Ограничились ли действия Курбского только достижением договоренности об эмиграции на условиях хорошего материального содержания? Доказательств каких-то более компрометирующих поступков князя нет. Некоторые ученые, например Р. Г. Скрынников, прямо обвиняли его в шпионаже: Курбский якобы передавал в Литву сведения о передвижении русской армии. Ученый связывал с «утечкой» информации поражение российских войск в битве 25 января 1564 года под Улой[103] . Однако в текстах, имеющихся в нашем распоряжении, никаких подтверждений данной гипотезе не содержится.
Мало того, кроме предательских сношений с литовцами, ряд историков приписывали Курбскому участие в тайных заговорах внутри России, связанных с планами низвержения Ивана Грозного и возведения на престол удельного князя Владимира Андреевича Старицкого, кстати, родственника Курбского. Нам представляется, что роль Курбского в заговорах, связанных с фигурой Старицкого, преувеличена. Она основана на поздних обвинениях, возводимых на беглого боярина в посланиях царя и посольских книгах. Вряд ли можно говорить и о планах Боярской думы заменить Ивана IV на Владимира Андреевича. Боярская русская «партия мира», не желавшая эскалации Ливонской войны, связывала со Старицким надежды повлиять на царя в данном вопросе. Вельможи просили его «печаловаться» государю о «мире и тишине». Но этим, собственно, оппозиционность Владимира Андреевича и его сторонников исчерпывалась. Нет никаких оснований говорить о реальных боярских планах свержения Грозного.
* * * *
**Поставленная задача 1:** Перечислите всех людей, которых предоставленный фрагмент называет по имени.
**Поставленная задача 2:** Извлеките из записей без изменений строки между строкой с «Task: Select the 淡出 (Fade) transition icon» и строкой с «click(1206, 113)», включительно.

**Входные данные:**
* * * *
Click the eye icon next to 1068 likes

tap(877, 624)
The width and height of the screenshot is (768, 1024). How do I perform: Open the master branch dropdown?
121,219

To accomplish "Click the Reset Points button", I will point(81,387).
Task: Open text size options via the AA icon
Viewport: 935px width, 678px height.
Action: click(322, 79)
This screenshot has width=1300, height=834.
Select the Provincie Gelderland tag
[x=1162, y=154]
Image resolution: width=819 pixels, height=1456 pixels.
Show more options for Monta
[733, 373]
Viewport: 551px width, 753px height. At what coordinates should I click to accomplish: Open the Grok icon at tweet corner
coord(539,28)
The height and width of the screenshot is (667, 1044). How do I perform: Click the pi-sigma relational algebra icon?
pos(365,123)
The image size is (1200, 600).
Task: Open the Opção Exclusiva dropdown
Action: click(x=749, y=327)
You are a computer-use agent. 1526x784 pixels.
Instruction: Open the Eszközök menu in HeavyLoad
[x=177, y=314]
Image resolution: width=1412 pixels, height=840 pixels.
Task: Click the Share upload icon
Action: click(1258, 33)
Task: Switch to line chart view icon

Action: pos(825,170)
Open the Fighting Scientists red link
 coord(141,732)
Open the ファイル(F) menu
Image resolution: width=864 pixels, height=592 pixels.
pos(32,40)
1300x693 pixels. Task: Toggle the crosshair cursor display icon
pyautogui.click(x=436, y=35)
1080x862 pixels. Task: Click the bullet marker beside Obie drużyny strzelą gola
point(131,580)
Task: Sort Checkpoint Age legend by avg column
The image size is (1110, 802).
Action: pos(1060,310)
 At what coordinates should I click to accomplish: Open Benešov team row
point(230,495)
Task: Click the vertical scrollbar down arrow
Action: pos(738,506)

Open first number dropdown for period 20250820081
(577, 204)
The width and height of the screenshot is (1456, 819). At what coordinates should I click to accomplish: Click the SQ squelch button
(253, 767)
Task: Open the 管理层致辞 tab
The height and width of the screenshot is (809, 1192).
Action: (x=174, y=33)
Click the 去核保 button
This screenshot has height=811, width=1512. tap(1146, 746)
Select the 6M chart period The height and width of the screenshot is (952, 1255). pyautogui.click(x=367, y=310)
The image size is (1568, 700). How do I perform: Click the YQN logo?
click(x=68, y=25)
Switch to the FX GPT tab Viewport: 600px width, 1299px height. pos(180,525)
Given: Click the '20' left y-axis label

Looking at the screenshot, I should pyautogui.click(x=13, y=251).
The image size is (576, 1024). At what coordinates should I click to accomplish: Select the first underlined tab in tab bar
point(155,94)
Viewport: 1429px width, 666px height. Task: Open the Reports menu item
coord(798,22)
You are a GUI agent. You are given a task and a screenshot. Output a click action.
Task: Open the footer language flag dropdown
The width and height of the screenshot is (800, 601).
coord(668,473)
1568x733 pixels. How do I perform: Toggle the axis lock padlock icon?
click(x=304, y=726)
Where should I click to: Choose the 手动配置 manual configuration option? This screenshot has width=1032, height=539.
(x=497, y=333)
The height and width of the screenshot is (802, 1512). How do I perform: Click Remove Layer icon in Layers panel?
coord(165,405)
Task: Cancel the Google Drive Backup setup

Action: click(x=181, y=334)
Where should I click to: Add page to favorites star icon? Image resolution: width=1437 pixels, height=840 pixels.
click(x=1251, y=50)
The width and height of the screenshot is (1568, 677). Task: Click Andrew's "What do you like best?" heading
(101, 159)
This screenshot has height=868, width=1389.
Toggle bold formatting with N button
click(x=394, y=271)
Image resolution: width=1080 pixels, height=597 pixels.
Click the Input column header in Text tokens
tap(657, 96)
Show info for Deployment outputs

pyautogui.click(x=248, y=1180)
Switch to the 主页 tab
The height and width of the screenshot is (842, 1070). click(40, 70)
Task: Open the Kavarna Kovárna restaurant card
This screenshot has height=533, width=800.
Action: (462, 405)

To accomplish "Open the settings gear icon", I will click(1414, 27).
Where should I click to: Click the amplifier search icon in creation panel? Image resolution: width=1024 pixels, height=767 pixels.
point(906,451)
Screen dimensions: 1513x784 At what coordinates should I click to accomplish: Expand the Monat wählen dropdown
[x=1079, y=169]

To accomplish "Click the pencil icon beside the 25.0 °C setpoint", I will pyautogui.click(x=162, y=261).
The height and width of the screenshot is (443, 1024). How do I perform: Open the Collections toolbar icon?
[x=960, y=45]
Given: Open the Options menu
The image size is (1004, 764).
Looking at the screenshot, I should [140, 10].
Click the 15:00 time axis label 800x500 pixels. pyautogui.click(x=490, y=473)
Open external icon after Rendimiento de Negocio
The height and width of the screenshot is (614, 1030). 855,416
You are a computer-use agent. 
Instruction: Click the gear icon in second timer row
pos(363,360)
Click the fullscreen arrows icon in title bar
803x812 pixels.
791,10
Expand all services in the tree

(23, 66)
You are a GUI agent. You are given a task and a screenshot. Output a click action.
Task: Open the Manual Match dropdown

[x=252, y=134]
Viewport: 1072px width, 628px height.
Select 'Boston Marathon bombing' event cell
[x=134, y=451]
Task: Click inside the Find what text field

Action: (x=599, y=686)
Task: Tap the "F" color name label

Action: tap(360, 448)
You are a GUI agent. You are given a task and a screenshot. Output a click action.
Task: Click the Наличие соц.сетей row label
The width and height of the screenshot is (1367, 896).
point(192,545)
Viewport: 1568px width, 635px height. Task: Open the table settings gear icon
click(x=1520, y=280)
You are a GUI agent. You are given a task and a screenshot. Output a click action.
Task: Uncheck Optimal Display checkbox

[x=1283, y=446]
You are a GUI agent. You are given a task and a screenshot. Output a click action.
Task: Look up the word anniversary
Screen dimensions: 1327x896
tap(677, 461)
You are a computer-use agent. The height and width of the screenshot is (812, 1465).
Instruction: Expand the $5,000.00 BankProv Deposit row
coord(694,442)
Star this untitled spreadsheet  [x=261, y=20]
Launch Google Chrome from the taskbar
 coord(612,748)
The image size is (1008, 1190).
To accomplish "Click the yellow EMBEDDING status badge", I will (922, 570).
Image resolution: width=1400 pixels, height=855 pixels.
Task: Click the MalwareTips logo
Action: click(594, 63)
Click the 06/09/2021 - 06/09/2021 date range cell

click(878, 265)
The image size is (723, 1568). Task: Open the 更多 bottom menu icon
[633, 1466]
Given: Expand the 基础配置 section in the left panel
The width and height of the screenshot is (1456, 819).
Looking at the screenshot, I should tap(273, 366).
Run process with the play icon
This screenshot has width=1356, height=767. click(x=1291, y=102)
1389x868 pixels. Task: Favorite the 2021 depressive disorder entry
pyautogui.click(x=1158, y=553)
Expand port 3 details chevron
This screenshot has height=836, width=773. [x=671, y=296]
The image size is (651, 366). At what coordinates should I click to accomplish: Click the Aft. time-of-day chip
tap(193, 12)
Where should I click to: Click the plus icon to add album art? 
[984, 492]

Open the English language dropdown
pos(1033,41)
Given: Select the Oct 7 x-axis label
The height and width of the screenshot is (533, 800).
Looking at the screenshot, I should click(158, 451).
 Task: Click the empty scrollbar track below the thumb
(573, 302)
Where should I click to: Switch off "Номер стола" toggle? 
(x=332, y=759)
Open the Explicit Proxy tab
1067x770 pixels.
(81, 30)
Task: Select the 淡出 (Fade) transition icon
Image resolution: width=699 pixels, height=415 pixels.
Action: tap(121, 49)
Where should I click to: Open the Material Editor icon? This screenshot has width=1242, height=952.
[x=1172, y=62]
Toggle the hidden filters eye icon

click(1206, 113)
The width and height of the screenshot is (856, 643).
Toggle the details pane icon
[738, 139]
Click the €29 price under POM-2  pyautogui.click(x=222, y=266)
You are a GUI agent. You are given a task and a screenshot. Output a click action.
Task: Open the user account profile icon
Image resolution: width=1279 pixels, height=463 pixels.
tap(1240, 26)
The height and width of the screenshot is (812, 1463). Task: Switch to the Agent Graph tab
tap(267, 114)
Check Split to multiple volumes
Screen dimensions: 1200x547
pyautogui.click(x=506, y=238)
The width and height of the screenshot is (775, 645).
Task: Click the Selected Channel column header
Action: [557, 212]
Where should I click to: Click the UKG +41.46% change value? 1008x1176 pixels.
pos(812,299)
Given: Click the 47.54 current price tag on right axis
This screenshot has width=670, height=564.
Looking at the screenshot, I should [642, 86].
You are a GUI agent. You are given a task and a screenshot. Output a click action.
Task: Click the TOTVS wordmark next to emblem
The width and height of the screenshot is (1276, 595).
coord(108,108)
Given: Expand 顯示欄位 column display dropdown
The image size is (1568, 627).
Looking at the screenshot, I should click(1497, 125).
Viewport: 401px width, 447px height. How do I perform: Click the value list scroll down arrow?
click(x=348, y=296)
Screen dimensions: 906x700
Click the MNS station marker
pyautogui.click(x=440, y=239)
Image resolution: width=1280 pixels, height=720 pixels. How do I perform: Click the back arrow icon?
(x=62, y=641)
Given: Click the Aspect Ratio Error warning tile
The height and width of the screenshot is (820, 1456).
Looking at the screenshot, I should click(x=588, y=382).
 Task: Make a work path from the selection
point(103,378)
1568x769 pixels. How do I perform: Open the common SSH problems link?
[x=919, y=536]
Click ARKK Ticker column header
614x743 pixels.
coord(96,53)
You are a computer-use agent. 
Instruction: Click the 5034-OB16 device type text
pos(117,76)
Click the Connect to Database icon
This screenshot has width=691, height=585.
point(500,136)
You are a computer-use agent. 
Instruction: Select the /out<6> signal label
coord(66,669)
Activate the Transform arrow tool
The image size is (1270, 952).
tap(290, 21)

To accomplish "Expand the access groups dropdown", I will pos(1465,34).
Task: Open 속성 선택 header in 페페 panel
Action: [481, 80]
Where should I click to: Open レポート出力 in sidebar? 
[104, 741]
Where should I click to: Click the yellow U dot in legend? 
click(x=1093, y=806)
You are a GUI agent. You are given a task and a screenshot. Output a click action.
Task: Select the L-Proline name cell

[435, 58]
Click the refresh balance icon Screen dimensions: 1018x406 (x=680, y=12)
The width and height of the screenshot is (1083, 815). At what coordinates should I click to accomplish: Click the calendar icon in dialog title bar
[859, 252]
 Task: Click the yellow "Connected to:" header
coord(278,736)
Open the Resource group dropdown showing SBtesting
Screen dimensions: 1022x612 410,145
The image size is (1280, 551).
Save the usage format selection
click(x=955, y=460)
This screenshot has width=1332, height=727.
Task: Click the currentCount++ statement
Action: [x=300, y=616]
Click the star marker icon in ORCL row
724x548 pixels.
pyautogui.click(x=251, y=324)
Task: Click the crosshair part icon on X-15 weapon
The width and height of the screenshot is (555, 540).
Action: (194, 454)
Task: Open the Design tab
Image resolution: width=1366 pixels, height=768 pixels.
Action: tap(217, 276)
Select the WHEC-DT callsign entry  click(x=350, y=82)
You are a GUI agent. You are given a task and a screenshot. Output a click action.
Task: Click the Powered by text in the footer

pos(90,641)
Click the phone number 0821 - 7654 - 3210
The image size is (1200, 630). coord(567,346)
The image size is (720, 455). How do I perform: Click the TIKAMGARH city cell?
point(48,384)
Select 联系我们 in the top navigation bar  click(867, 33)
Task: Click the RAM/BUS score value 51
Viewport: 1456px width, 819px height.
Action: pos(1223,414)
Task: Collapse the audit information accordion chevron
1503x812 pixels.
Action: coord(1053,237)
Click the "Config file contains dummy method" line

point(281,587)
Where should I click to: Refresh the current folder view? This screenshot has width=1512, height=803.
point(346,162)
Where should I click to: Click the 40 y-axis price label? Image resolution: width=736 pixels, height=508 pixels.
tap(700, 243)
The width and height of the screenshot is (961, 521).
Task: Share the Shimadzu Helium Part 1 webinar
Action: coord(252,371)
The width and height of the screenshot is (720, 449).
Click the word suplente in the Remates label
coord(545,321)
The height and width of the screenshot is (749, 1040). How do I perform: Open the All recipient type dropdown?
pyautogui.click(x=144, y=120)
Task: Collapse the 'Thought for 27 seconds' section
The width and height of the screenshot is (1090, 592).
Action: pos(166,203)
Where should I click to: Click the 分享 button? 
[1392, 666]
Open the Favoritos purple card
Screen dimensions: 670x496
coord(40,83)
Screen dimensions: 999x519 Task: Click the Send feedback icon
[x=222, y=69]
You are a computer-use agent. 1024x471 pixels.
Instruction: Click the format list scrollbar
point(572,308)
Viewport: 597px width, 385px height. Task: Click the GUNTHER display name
* * * *
**Письменный ответ 1:** Курбский; Р. Г. Скрынников; Иван Грозный (Иван IV); Владимир Андреевич Старицкий.

**Письменный ответ 2:**
Task: Select the 淡出 (Fade) transition icon
Image resolution: width=699 pixels, height=415 pixels.
Action: tap(121, 49)
Where should I click to: Open the Material Editor icon? This screenshot has width=1242, height=952.
[x=1172, y=62]
Toggle the hidden filters eye icon

click(1206, 113)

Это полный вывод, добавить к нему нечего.